-- START Provided data --

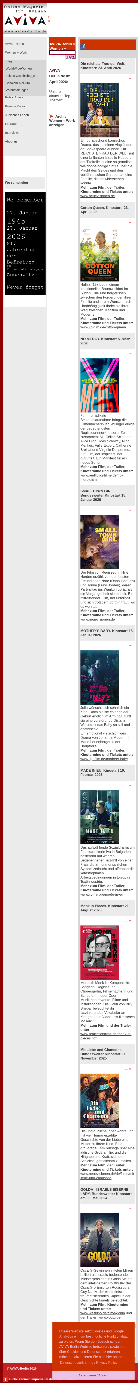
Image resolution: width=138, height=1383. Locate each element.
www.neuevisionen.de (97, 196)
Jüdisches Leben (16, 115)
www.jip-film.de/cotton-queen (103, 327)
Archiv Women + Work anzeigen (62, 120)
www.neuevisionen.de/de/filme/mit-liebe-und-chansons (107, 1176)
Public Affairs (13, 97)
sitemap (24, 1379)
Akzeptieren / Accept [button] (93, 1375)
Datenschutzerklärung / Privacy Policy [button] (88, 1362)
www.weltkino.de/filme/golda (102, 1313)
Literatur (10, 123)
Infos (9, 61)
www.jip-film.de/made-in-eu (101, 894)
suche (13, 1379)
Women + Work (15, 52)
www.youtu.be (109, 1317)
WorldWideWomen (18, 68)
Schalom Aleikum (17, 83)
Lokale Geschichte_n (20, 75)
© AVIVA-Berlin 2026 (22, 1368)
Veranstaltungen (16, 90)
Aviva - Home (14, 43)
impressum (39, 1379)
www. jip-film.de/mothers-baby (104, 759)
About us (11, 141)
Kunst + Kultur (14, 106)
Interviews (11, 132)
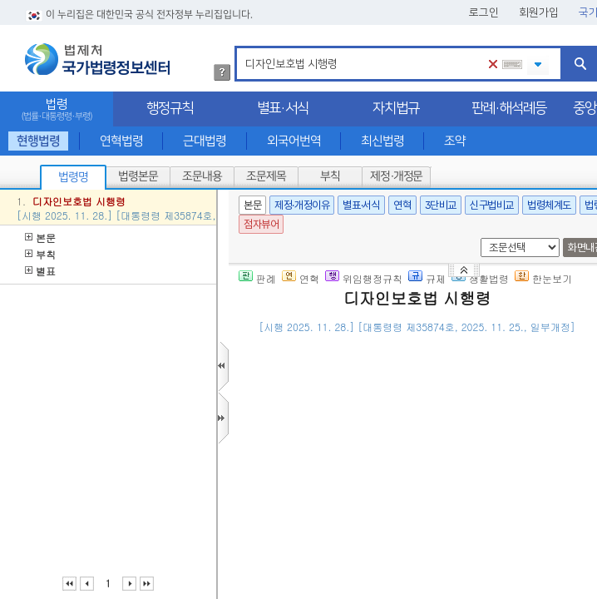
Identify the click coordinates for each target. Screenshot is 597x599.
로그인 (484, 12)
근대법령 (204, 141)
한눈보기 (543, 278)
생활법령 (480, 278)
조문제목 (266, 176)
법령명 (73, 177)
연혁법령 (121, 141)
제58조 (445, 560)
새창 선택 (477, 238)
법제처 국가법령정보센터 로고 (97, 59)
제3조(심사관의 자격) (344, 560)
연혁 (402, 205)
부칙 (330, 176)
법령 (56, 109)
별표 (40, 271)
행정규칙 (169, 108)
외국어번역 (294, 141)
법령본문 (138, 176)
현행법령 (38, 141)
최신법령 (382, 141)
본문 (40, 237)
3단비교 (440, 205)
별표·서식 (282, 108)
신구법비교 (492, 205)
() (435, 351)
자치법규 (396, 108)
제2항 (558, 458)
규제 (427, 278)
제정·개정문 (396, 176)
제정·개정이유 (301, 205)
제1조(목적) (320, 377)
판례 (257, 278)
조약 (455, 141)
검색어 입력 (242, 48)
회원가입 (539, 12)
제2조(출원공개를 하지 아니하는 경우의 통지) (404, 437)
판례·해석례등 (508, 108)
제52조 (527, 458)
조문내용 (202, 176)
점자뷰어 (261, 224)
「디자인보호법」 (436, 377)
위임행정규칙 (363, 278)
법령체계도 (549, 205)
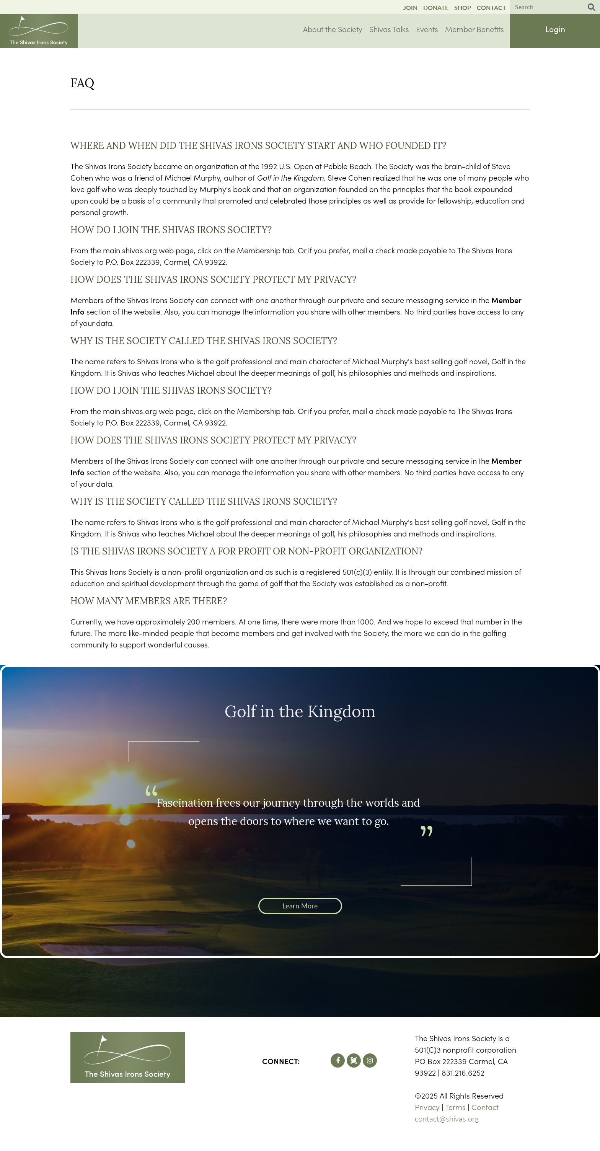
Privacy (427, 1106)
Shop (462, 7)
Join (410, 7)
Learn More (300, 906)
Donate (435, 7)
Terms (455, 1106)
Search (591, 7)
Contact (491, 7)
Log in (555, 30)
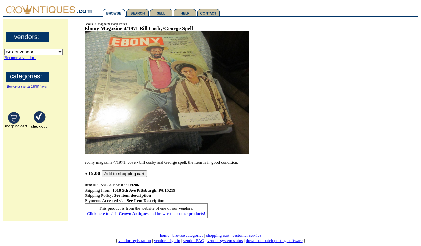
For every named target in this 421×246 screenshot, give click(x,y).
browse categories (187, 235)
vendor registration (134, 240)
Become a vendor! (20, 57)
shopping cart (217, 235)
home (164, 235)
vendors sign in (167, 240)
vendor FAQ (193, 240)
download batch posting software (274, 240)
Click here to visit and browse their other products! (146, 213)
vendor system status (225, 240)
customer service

-- END Provided data --

Repeat the data from the line with "조문제목 (266, 176)" to the line with "Log in (555, 30)", both of those lines included, and shift the coordinates by adding 31 to every number. Keep the requests, but leave the pictures out.

조문제목 (297, 207)
법령명 (104, 208)
연혁법령 (152, 172)
제58조 (476, 591)
새창 선택 (508, 269)
법제처 국가법령정보센터 로고 (128, 90)
제3조(심사관의 자격) (375, 591)
연혁 (433, 236)
부칙 (361, 207)
법령 (87, 140)
별표 (71, 302)
행정규칙 (200, 139)
외국어번역 (325, 172)
법령본문 (169, 207)
현행법령 (69, 172)
최신법령 (413, 172)
본문 (71, 268)
3단비교 (471, 236)
별표·서식 (313, 139)
신구법비교 (523, 236)
() (466, 382)
자치법규 (427, 139)
제2항 (589, 489)
규제 (458, 309)
제정·개정문 (427, 207)
제정·개정이유 (332, 236)
제1조(목적) (351, 408)
판례 (288, 309)
조약 (486, 172)
검색어 입력 (273, 79)
회원가입 (570, 43)
제2조(출원공개를 하지 아니하는 경우의 통지) (435, 468)
판례·해석례등 (539, 139)
제52조 (558, 489)
조문내용 (233, 207)
점자뷰어 (292, 255)
「디자인보호법」 (467, 408)
위임행정규칙 (394, 309)
법령체계도 (580, 236)
Privacy (458, 1137)
Shop (493, 38)
Join (441, 38)
Learn More (331, 937)
Donate (466, 38)
Terms (486, 1137)
Search (622, 38)
Contact (522, 38)
Log in (586, 61)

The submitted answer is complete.